THE MAJOR FORM OF THE MURINE ASIALOGLYCOPROTEIN RECEPTOR - CDNA SEQUENCE AND EXPRESSION IN LIVER, TESTIS AND EPIDIDYMIS

Northern blot analysis of poly(A)(+)RNAs isolated from mouse liver or mouse testis (Te)/epididymis (Ep) reveals that both tissues express 1.5- and 7.5-kb transcripts which have extensive homology to the major form of the rat asialoglycoprotein receptor (ASGP-R). In situ hybridization studies have localized the expression of this ASGP-R-like transcript to late-stage sperm from Te and Ep of several different strains of mice. Swiss Webster mice express this ASGP-R-like transcript in late-stage spermatids at the time of release into the seminiferous tubule and in Ep sperm, while Balb/C, NIH Swiss and C57Bl/6 mice express this ASGP-R-like transcript predominantly in Ep sperm. cDNAs containing the entire coding region for this ASGP-R-like transcript have been cloned from mouse liver and mouse Te/Ep. These cDNAs are 100% identical in the coding region and 3'-untranslated region (UTR), but differ in the 5'-UTR. The gene encoding these cDNAs is called MHL-1, designating the major form of the mouse ASGP-R. The deduced amino acid (aa) sequence of MHL-1 shares 88% homology to the rat hepatic (He) lectin form 1 (RHL-1) and 78% homology to the human asialoglycoprotein receptor form 1 (H1). The three sites for N-linked glycosylation in the RHL-1 sequence are all conserved in the deduced MHL-1 sequence.

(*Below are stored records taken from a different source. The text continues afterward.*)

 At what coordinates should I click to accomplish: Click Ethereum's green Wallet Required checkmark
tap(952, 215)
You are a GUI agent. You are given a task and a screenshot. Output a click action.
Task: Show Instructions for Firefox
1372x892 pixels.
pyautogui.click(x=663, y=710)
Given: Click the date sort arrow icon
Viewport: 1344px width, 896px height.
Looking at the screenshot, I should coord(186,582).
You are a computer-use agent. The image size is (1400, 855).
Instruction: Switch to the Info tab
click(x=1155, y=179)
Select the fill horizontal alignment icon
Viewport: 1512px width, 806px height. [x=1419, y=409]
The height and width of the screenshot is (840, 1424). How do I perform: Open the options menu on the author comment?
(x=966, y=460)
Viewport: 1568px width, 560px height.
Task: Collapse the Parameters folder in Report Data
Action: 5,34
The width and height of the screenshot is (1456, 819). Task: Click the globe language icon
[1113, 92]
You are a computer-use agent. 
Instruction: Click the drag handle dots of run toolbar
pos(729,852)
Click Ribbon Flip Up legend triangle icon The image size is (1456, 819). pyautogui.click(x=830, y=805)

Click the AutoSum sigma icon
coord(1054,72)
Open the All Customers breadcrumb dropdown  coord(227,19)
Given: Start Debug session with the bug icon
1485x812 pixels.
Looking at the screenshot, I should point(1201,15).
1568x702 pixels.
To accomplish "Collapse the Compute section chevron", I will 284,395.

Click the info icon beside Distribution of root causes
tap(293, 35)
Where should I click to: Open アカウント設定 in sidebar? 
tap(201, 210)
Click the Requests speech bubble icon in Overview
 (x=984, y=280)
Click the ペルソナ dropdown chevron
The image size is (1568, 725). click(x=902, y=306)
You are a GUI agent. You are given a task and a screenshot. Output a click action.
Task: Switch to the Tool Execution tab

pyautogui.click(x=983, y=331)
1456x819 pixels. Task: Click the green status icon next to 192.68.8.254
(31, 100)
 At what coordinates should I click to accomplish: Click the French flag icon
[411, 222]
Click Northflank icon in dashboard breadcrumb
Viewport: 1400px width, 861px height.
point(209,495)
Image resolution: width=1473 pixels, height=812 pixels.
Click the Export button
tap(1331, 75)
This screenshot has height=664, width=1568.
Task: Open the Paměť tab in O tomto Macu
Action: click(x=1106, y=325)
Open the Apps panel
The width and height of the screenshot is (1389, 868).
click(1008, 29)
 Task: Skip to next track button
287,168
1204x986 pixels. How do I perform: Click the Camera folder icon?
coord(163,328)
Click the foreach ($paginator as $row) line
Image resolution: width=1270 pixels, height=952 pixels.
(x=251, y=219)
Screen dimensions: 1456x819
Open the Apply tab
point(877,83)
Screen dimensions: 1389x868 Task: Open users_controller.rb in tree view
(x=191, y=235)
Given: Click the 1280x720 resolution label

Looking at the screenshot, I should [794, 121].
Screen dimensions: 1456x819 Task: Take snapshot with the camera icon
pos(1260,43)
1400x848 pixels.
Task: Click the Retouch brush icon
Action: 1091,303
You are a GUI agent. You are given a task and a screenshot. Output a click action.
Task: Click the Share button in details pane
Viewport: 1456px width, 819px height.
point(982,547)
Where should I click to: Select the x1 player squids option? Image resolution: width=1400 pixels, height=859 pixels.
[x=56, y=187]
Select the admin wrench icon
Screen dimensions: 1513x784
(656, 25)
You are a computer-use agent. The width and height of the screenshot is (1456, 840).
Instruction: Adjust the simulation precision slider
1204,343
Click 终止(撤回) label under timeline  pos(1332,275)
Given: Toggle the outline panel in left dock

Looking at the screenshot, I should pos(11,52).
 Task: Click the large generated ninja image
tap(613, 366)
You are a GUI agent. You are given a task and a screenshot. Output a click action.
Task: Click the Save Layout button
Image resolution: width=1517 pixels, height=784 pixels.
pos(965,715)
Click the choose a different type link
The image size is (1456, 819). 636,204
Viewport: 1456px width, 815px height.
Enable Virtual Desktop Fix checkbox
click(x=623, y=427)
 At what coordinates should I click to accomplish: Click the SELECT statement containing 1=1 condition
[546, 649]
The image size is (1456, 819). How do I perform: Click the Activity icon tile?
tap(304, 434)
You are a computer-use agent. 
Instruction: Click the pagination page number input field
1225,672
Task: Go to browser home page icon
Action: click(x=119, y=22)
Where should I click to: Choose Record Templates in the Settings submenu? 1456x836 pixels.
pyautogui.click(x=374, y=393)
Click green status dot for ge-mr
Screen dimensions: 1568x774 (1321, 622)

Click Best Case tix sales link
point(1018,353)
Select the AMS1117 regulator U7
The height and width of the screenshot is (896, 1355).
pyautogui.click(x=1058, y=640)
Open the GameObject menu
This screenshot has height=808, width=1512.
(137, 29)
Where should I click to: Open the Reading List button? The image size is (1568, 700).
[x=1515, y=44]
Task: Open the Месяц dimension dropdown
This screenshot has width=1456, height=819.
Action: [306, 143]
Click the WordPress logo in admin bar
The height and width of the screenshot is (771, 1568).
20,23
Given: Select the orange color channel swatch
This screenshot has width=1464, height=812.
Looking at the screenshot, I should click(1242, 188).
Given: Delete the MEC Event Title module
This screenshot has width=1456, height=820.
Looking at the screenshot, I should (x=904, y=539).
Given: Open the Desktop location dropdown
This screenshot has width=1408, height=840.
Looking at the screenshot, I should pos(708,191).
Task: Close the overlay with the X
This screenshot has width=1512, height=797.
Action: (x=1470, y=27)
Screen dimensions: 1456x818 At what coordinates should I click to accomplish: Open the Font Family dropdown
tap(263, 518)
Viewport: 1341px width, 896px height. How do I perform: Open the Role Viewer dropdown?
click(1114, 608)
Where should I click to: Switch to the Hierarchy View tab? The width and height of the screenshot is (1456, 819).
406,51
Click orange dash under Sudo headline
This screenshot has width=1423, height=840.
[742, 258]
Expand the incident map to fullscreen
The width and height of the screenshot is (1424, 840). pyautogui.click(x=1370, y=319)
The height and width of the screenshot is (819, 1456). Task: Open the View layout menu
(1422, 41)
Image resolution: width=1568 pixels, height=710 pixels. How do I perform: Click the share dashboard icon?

Taken collectively, these data describe the cloning and sequencing of the MHL-1 cDNA and illustrate its deduced aa homology to RHL-1 and H1. Most importantly, these data show that mouse late-stage spermatids and Ep sperm express the authentic MHL-1 gene, suggesting this receptor may have an important role in spermatogenesis, in addition to its He function.